LEDs are increasingly being used as an alternative to incandescent bulbs. There are a number of reasons for this. Here are just a few:
  • LEDs have up to 5,000 times more life than an incandescent bulb.
  • LEDs are ideal for extended operation because of their low power requirements.
  • LEDs use about one-tenth the power of incandescent bulbs and are up to 90 percent more efficient than both fluorescent and neon lamps of similar strength.
  • LEDs don’t have a filament like incandescent bulbs so they can’t burn out and are shock-resistant.
LEDs are intrinsically safe (giving off much less heat than incandescent bulbs), making them ideal for just about any potential incendiary situation where flammable gases are in the air. Incandescent bulbs give off lots of heat and burn on a filament, which can be compared to putting a match to gasoline in some situations.

The normal working lifetime of an LED device, including the bulb, is more than ten years, giving them a distinct advantage over the abrupt burnout of incandescent bulbs.

Brighter and brighter

While LEDs haven’t yet eclipsed incandescent bulbs from a brilliance and power standpoint, the technology has a rather brief history. If Moore’s Law prevails, then the power of LEDs will double every 18 months.

“The inherent advantages that LEDs have over common incandescent bulbs (long life, shock resistance, full color light) make them a natural choice as a replacement. Just a couple of years ago we saw LEDs appear on the market that could produce ten times the light of the previous generation of LEDs,” says Doug Pribis, author and owner of Flashlightreviews.com.

Incandescent bulbs are cheap to buy but inefficient to run, generating a range of about 16 lumens per watt for a domestic tungsten bulb to 22 lumens per watt for halogen bulbs. LEDs are tougher and much more efficient than common incandescents, with the average commercial LED generating about 32 lumens per watt.

More does not mean brighter

In the past, to get a usable bright light, multiple LEDs needed to be gathered in an array, but even then the light was hazy and diffused. The latest LED lights’ power have eclipsed the models produced only a couple of years ago and offer more consistent color in a very small package. Their beams can now be focused and brilliant with the help of single 3 Watt and 1 Watt LEDs and specially engineered reflectors. They can now generate as much as 45 lumens per watt in white, making them equal to about 10 to 20+ ultra-bright white 5mm LEDs, occupying the same or less space.
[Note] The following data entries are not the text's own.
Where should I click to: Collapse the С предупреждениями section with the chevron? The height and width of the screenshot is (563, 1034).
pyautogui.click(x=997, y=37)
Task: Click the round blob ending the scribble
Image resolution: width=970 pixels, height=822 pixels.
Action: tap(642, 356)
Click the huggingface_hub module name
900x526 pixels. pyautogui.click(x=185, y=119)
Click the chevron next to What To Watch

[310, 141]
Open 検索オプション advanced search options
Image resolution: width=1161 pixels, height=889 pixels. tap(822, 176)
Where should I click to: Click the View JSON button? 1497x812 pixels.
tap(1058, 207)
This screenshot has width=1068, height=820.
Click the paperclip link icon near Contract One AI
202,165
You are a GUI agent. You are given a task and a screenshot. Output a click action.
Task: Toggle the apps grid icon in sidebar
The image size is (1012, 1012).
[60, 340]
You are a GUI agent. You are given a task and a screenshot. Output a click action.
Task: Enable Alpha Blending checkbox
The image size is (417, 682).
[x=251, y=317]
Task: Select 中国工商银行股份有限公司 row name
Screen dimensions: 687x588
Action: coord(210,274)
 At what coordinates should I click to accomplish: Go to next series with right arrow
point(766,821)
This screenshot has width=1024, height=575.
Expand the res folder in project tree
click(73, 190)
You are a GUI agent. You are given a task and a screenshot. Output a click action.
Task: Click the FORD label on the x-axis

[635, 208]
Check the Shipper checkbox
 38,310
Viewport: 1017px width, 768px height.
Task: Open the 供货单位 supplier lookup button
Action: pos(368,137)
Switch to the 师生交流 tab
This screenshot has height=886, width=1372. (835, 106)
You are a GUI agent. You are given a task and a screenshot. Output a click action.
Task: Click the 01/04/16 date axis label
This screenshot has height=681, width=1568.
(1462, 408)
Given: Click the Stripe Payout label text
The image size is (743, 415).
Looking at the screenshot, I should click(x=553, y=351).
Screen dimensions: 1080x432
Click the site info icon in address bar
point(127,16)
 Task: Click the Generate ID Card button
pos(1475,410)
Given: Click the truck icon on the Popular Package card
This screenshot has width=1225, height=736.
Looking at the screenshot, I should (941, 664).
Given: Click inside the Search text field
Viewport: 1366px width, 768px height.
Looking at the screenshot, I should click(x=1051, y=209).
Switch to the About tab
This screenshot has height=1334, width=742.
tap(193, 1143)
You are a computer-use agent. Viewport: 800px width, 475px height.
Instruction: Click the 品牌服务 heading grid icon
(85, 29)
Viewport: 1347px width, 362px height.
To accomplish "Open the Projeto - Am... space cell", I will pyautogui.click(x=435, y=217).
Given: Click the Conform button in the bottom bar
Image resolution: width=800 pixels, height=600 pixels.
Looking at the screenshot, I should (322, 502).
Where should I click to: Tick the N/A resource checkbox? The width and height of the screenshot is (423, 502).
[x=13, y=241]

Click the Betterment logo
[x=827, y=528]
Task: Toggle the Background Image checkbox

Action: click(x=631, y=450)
Recent technological advances such as Recoil LEDâ„¢ offer a collimated beam comparable to a regular flashlight, ushering them into the professional marketplace as viable alternatives to incandescent bulbs. The technology works like a handheld lighthouse by mounting an LED on a crossbar that shines backward into a parabolic reflector to gather 100 percent of the generated light.

“I expect that LED lighting technology will continue to grow at an exponential rate. I would not be surprised if within the next several decades, most of the man-made light we encounter in our lives is produced by energy-efficient, full-spectrum solid-state LED ‘bulbs.’ It’s only a matter of time until we see LED bulbs producing 10, 100 and 1,000 watts equivalent of light,” adds Pribis.

LEDs — a little dollop of plastic coupled with the semiconductor’s endurance, efficiency and power — will no doubt save many lives and lots of money in the coming years.